MA YING-JEOU, Taiwan’s president, is no doubt relieved. After three weeks occupying the debating chamber of the Legislative Yuan, Taiwan’s parliament, student protesters agreed on April 7th to end their sit-in within three days. Demonstrators have fought with riot police, and some have been injured; hundreds of thousands converged on the presidential office on March 30th. But signs of disunity are appearing in Mr Ma’s ruling party, the Kuomintang (or KMT). And relations with China are in danger of cooling.
The students’ occupation of parliament was in a bid to prevent the passage of an agreement allowing for freer trade in services with China. They argue that the pact was negotiated in secret and will allow China to gain greater political control over the island. One of their main demands was for a law allowing for greater public oversight of such cross-strait agreements, to be implemented before this particular services pact is passed. On April 3rd Mr Ma’s cabinet partially responded to this demand by approving a bill for monitoring such pacts with China—but still did not agree to the idea of enacting it first. It was only on April 6th, when Taiwan’s parliamentary speaker, Wang Jin-pyng, pledged to halt review of the services deal until such a law was enacted that the students agreed to call it a day.
Mr Wang’s promise (made, to much media fanfare, during a visit to the students in the debating chamber) was glaringly at odds with the stance of Mr Ma’s administration. Mr Ma’s spokeswoman, Garfie Li, said she had no idea that Mr Wang, a powerful figure in the KMT, had planned to say this. The cabinet’s spokesman, Sun Lih-chyun, did not agree with this pledge. It is unclear what will happen next. Officials say passage of the services pact, which opens sensitive industries including telecommunications and publishing to Chinese investment, is vital for Taiwan’s economic development and its participation in some regional trade blocs. But other observers say that Mr Ma risks isolating himself within the fractured KMT if he exerts more pressure on lawmakers to pass the contentious pact. The opposition and many Taiwanese, fearful of greater economic integration with China, still firmly support Mr Wang’s pledge. And not all students are ready to leave the chamber.
Some students say Mr Wang’s high-profile visit also generated expectations among the public that the protests would soon end. Even before his promise, a poll conducted between April 2nd and 3rd by TVBS, a broadcaster, suggested that many Taiwanese are weary of parliamentary paralysis. Fully 43% opposed the services pact—but more than half (56%) thought the students should either end their protest or take it to another venue. Oliver Chen, a student spokesman, says that their protest has now gained enough influence, but also that students are wilting. “Our comrades are really tired. We are physically and spiritually exhausted.”
Mr Ma and Mr Wang are bitter enemies. Their animosity intensified after Mr Ma attempted to expel Mr Wang from the party last September.
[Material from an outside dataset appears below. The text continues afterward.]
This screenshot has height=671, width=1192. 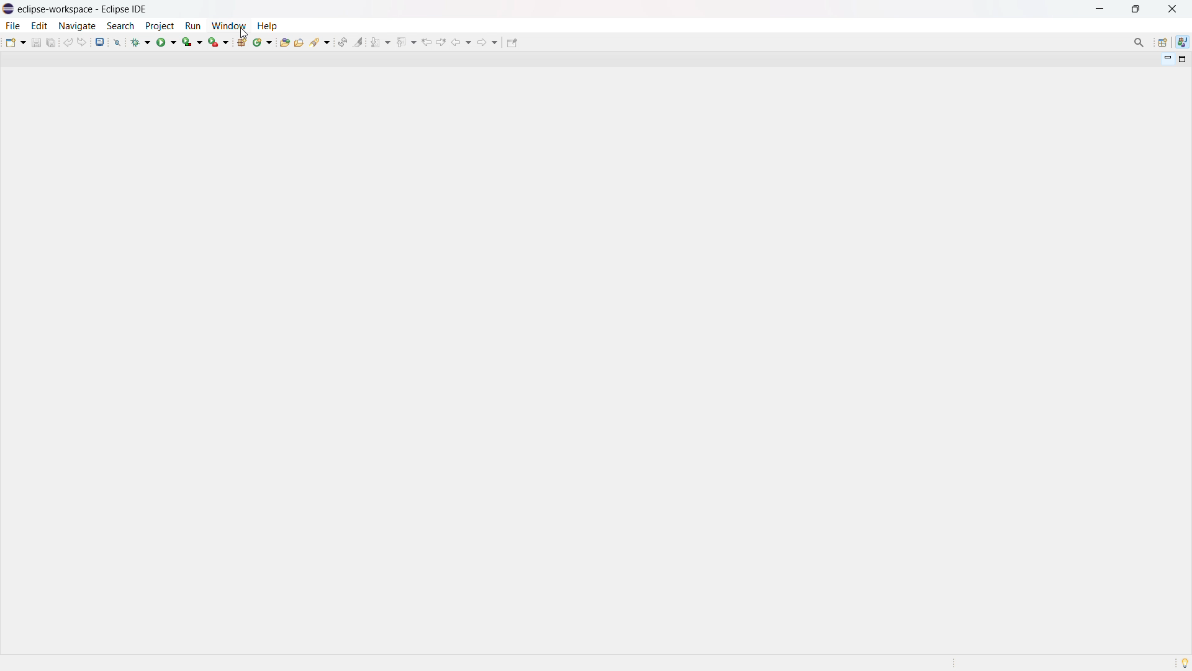 What do you see at coordinates (1185, 662) in the screenshot?
I see `tip of the day` at bounding box center [1185, 662].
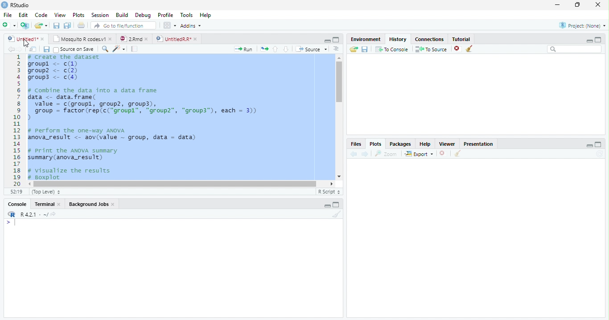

Last month a court ruled in Mr Wang’s favour, allowing him to keep his party membership. Liu Bih-rong, a political scientist at Soochow University in Taipei, thinks Mr Wang is trying to win kudos for resolving the crisis in order to shore up his power. This would allow him eventually to challenge Mr Ma for dominance in the KMT ahead of presidential elections in 2016. If the monitoring bill is passed before the services pact, as Mr Wang has pledged, protracted parliamentary negotiations—and the possibility that the pact could be scrapped altogether—would seriously hurt Mr Ma’s credibility with China. Already nine months have passed since Taiwan and China concluded the pact.
Mr Ma, who has been in power since 2008, has staked both Taiwan’s economic recovery and his political legacy on the historic detente he has fostered with the mainland. A landmark visit by China’s minister for Taiwan affairs, Zhang Zhijun, planned for this month, has been postponed, say Taiwanese government officials. The trip would have been the first formal visit to Taiwan from a mainland official since 1949. The invitation to visit Taiwan was extended by Taiwan’s mainland minister when the two met in Nanjing nearly two months ago in the first meeting between Taiwanese and Chinese officials since the Chinese civil war. China watchers say the government in Beijing wants to see the services pact approved before it considers any other form of rapprochement, such as a proposed deal to liberalise the cross-strait goods trade. Mr Ma's dream of meeting China’s leader, Xi Jinping, before the end of his presidential term in 2016, may have become a little more distant.